Word for word, restate the records that follow.

* _Information provided_:
== Segment start ==
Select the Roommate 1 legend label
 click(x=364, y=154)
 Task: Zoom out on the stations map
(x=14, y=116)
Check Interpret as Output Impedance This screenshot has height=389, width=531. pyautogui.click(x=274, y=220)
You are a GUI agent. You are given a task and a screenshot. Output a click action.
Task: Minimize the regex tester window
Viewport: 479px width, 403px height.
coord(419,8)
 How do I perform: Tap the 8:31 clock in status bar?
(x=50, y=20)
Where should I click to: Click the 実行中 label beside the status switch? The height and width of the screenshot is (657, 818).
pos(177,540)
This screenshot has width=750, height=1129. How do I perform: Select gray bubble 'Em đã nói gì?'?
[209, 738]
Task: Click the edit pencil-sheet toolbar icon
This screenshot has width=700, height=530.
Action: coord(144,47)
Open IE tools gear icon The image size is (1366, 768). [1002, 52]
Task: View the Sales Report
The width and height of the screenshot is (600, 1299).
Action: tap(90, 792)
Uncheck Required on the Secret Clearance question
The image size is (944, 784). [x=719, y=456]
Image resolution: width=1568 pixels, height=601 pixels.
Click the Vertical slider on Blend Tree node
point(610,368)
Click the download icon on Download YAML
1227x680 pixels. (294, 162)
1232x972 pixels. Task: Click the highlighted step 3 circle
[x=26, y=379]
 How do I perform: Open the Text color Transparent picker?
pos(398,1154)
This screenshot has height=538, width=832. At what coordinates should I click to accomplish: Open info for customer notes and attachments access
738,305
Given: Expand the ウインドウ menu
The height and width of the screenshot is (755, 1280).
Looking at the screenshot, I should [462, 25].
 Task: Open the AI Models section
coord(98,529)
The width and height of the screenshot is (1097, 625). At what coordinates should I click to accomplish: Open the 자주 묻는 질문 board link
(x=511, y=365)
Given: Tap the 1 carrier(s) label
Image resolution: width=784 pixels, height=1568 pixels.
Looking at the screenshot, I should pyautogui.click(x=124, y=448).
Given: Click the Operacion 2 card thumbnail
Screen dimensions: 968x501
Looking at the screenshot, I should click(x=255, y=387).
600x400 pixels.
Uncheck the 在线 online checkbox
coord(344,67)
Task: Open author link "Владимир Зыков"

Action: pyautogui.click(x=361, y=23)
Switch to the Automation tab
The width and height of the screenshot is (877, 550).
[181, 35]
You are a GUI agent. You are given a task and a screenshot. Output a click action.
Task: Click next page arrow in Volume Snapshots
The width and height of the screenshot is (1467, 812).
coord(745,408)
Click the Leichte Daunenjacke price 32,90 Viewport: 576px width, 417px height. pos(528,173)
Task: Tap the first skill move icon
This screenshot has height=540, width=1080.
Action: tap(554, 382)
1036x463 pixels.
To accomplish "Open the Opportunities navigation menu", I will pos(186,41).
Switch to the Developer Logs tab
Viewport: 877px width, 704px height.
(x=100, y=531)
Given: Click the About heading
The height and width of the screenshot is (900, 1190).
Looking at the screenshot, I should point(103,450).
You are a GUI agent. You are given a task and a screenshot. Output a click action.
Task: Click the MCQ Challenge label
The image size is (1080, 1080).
== Segment end ==
* _Output for this task_:
Select the Roommate 1 legend label
 click(x=364, y=154)
 Task: Zoom out on the stations map
(x=14, y=116)
Check Interpret as Output Impedance This screenshot has height=389, width=531. pyautogui.click(x=274, y=220)
You are a GUI agent. You are given a task and a screenshot. Output a click action.
Task: Minimize the regex tester window
Viewport: 479px width, 403px height.
coord(419,8)
 How do I perform: Tap the 8:31 clock in status bar?
(x=50, y=20)
Where should I click to: Click the 実行中 label beside the status switch? The height and width of the screenshot is (657, 818).
pos(177,540)
This screenshot has width=750, height=1129. How do I perform: Select gray bubble 'Em đã nói gì?'?
[209, 738]
Task: Click the edit pencil-sheet toolbar icon
This screenshot has width=700, height=530.
Action: coord(144,47)
Open IE tools gear icon The image size is (1366, 768). [1002, 52]
Task: View the Sales Report
The width and height of the screenshot is (600, 1299).
Action: tap(90, 792)
Uncheck Required on the Secret Clearance question
The image size is (944, 784). [x=719, y=456]
Image resolution: width=1568 pixels, height=601 pixels.
Click the Vertical slider on Blend Tree node
point(610,368)
Click the download icon on Download YAML
1227x680 pixels. (294, 162)
1232x972 pixels. Task: Click the highlighted step 3 circle
[x=26, y=379]
 How do I perform: Open the Text color Transparent picker?
pos(398,1154)
This screenshot has height=538, width=832. At what coordinates should I click to accomplish: Open info for customer notes and attachments access
738,305
Given: Expand the ウインドウ menu
The height and width of the screenshot is (755, 1280).
Looking at the screenshot, I should [462, 25].
 Task: Open the AI Models section
coord(98,529)
The width and height of the screenshot is (1097, 625). At what coordinates should I click to accomplish: Open the 자주 묻는 질문 board link
(x=511, y=365)
Given: Tap the 1 carrier(s) label
Image resolution: width=784 pixels, height=1568 pixels.
Looking at the screenshot, I should pyautogui.click(x=124, y=448).
Given: Click the Operacion 2 card thumbnail
Screen dimensions: 968x501
Looking at the screenshot, I should click(x=255, y=387).
600x400 pixels.
Uncheck the 在线 online checkbox
coord(344,67)
Task: Open author link "Владимир Зыков"

Action: pyautogui.click(x=361, y=23)
Switch to the Automation tab
The width and height of the screenshot is (877, 550).
[181, 35]
You are a GUI agent. You are given a task and a screenshot. Output a click action.
Task: Click next page arrow in Volume Snapshots
The width and height of the screenshot is (1467, 812).
coord(745,408)
Click the Leichte Daunenjacke price 32,90 Viewport: 576px width, 417px height. pos(528,173)
Task: Tap the first skill move icon
This screenshot has height=540, width=1080.
Action: tap(554, 382)
1036x463 pixels.
To accomplish "Open the Opportunities navigation menu", I will pos(186,41).
Switch to the Developer Logs tab
Viewport: 877px width, 704px height.
(x=100, y=531)
Given: Click the About heading
The height and width of the screenshot is (900, 1190).
Looking at the screenshot, I should point(103,450).
You are a GUI agent. You are given a task and a screenshot. Output a click action.
Task: Click the MCQ Challenge label
The image size is (1080, 1080).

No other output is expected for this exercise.